The function ascribed to the V-type ATPase of Enterococcus hirae (Streptococcus faecalis) is essentially different from the electrogenic H⁺ transport of most V-ATPases. It has been suggested that it drives an electroneutral exchange of Na⁺ for K⁺ (Kakinuma and Igarashi, 1989, 1994). The F₁F_o-ATPase of the anaerobic bacterium Propionigenium modestum allows Na⁺ to substitute for protons (Laubinger and Dimroth, 1989; Dimroth, 1994), and it has been shown that Na⁺ and H₃O⁺ share the same binding site in the F_o moiety (Kluge and Dimroth, 1993). Acetobacterium woodii yields a further example of a Na⁺-translocating F-ATPase (Reidlinger and Müller, 1994; Reidlinger et al. 1994). Site-directed mutagenesis of subunit c changed the binding specificity of F_o from Escherichia coli H⁺-ATPase (Zhang and Fillingame, 1995). These examples show that minor modifications may affect the specificity of a proton-translocating ATPase.

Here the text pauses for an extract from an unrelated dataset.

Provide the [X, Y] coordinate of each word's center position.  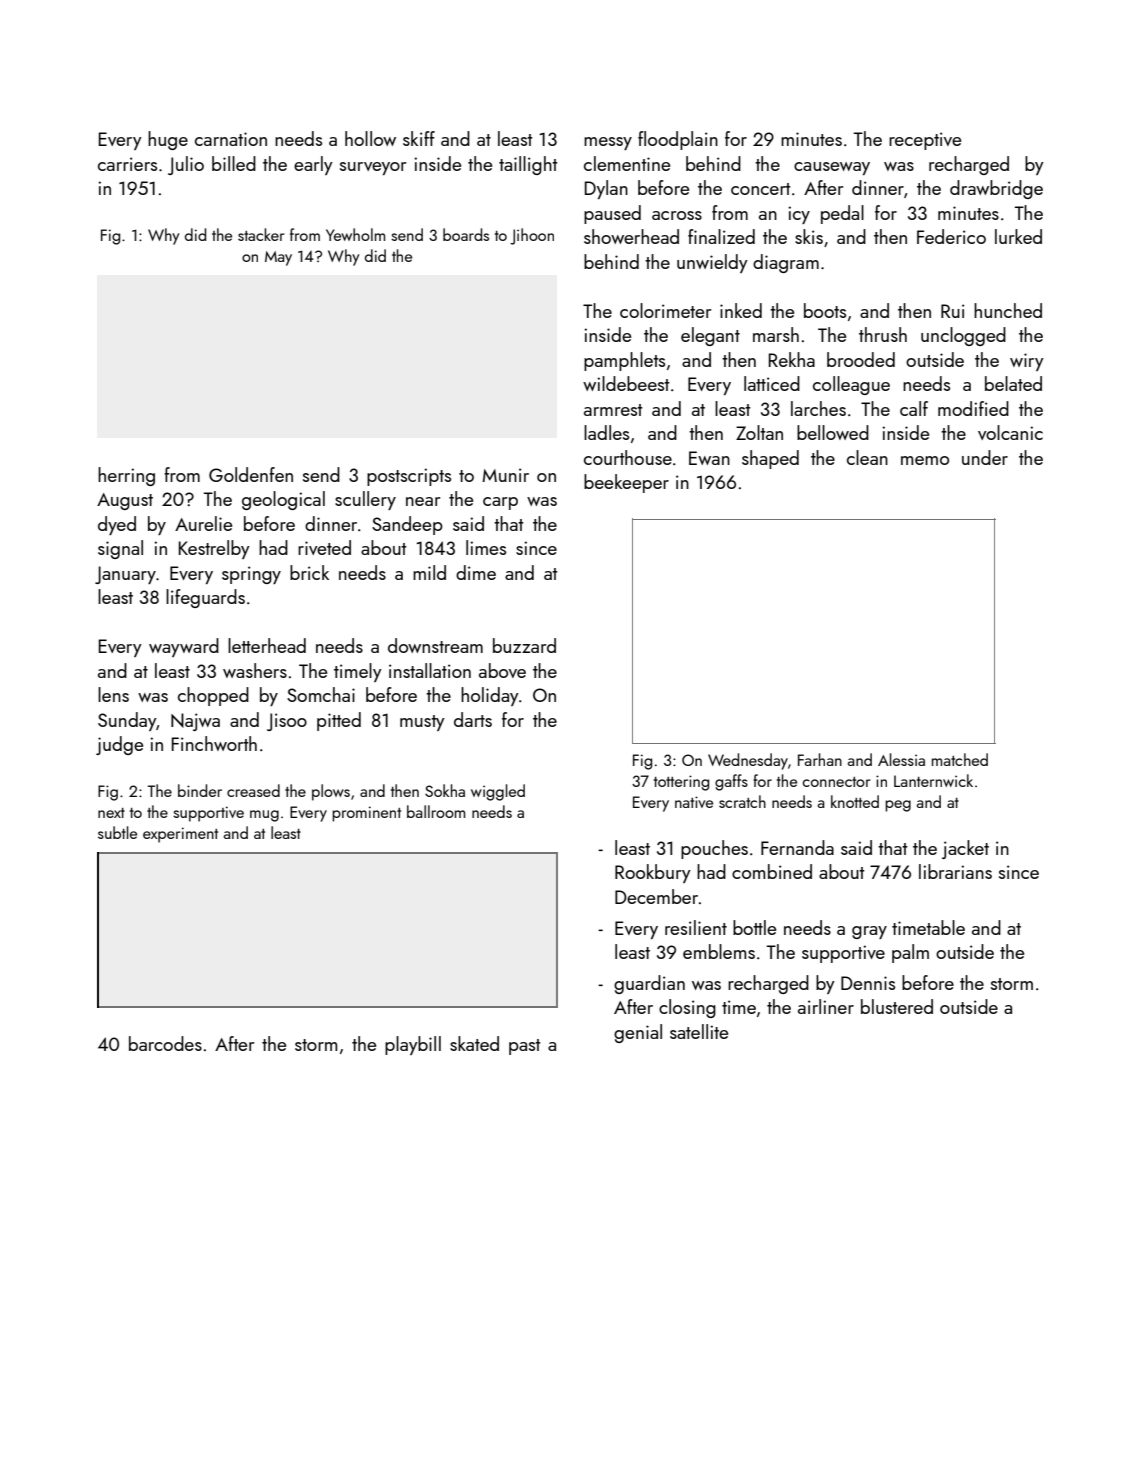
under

From the structural evidence and the physiological evidence gained from the intact midgut epithelium of lepidopteran larvae, from Malpighian tubules and from epithelial sensilla, we infer that the K⁺ transport at insect epithelia relies on a modified vacuolar ATPase. A V-ATPase with a reduced proton specificity, due to some modification at any structural level, will operate just like the electrogenic cation pump at insect epithelia.

We are grateful to Professor Dr Ulrich Thurm and Dr Dorothea-Ch. Neugebauer for critically reading the manuscript and for stimulating discussions. We also thank Dr Elizabeth Howes for very helpful editorial work on the manuscript.